Personal Hygiene and Training: Food-handlers have the necessary knowledge and skills & trained to handle food safely (record of training must be maintained). In case of handling naked product, food- handler must undergo annual medical examination & inoculation of food-handlers must be ensured against the enteric group of diseases as per recommendations (medical records must be maintained for each food-handler). Food-handler must not be suffering from a disease or illness or with open wounds or burns as it may lead to contamination also food-handlers must be equipped with suitable aprons, gloves, headgear, shoe cover and so on. In case of packed pack, using gloves and apron is not a must (but desirable). To ensure proper execution of the system, an internal audit programme must be in place and Food Safety Officer (FSO) may check the record of internal audit. Industry must have a robust process for handling customer complaints.

Above requirements cover all the mandatory practices need to be followed as per FSSAI. The regulator has developed inspection checklist for facilitating Food Safety Officers to efficiently inspect the FBOs. The inspection checklists are used to identify the level of compliance with each requirement that is set out in the regulation. These inspection checklists are based on revised Schedule 4 of Food Safety & Standards and available on FSSAI portal.

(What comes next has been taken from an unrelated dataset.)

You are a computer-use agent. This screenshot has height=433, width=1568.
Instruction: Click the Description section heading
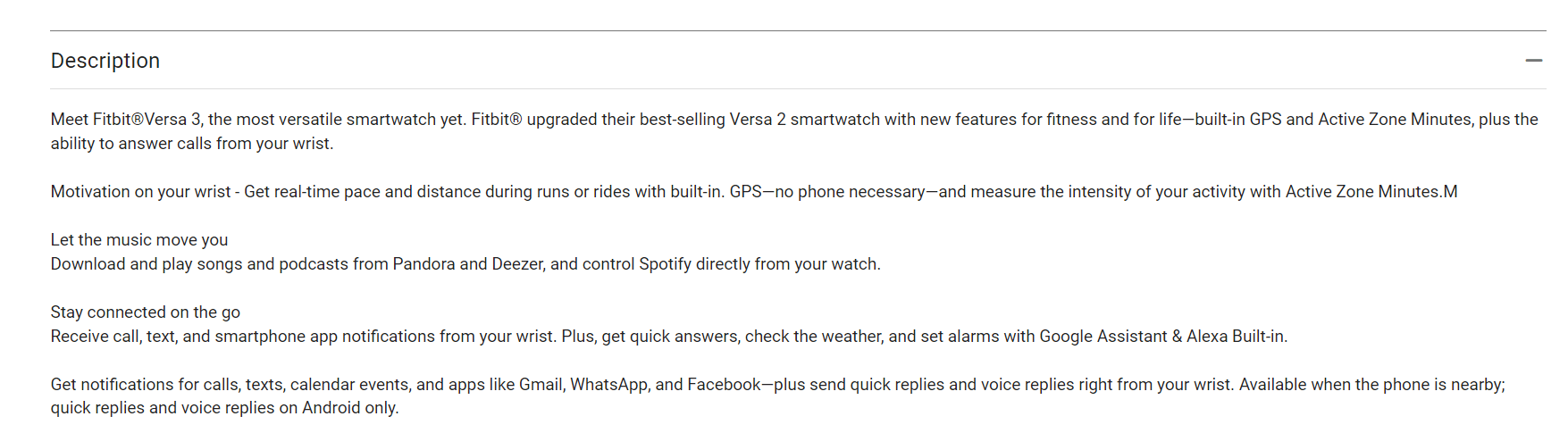[105, 61]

The Food Safety Officer will inspect the facility of the FBO according to the requirements as laid down in the inspection checklist and accordingly will mark the finding as compliance (C), non-compliance (NC), partial compliance (PC) & not applicable/not observed (NA).

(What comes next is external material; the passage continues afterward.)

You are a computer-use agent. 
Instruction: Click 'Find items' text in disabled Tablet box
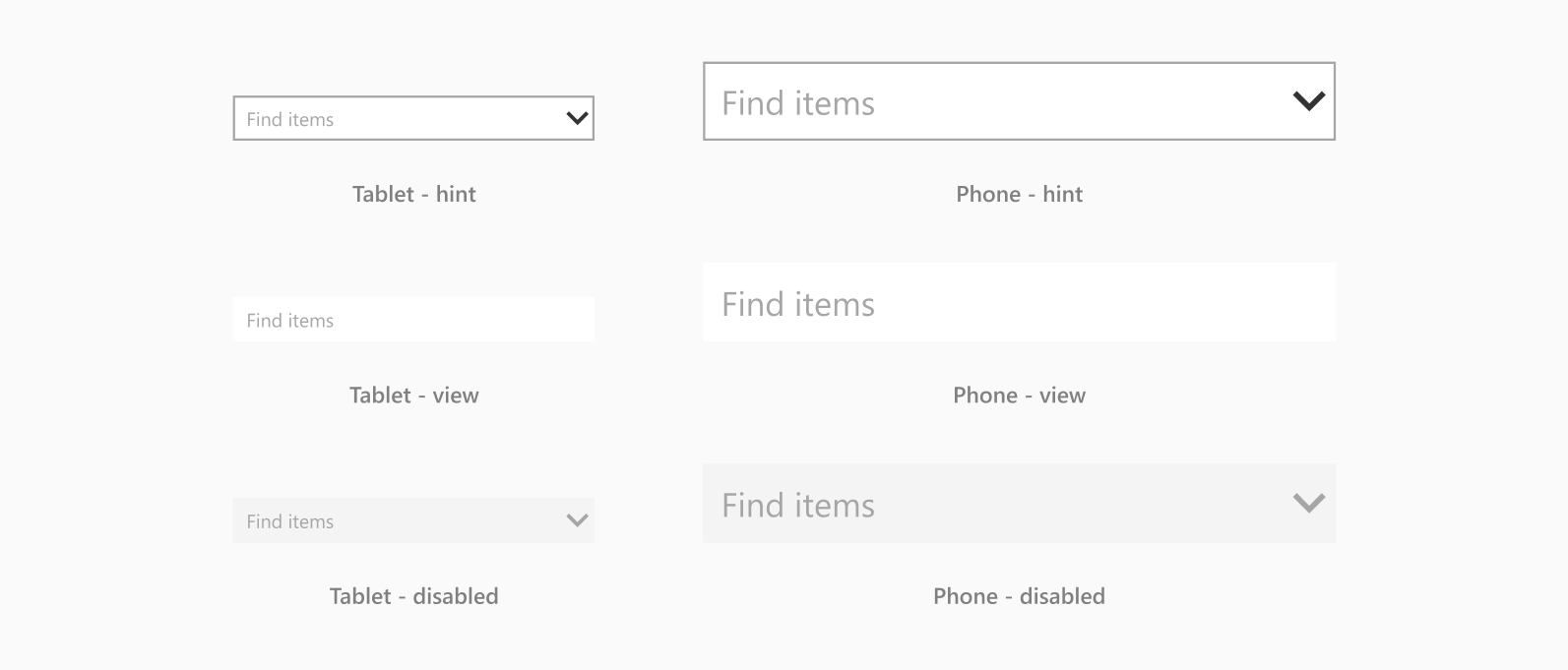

Sub-sequentially awarding the marks as per the finding against the requirements, total marks are calculated & based on the final marks, grading of the FBOs is done. The grading has been divided into four levels i.e.,
    a.  Compliance  with A+ Grade (Exemplar)  –     90% & Above Score
    b. Compliance With A Grade  (Satisfactory)  –     80 to 89%
    c. Need Improvement with B Grade –         50 to 79%
    d. Non-Compliance and No Grade –         Less than 50%

Following above requirements we can kill the profit eaters and achieve the regulatory compliance during distribution and storage.

(The author is QiD and EMQM Specialist, Mars Wrigley Confectionery India)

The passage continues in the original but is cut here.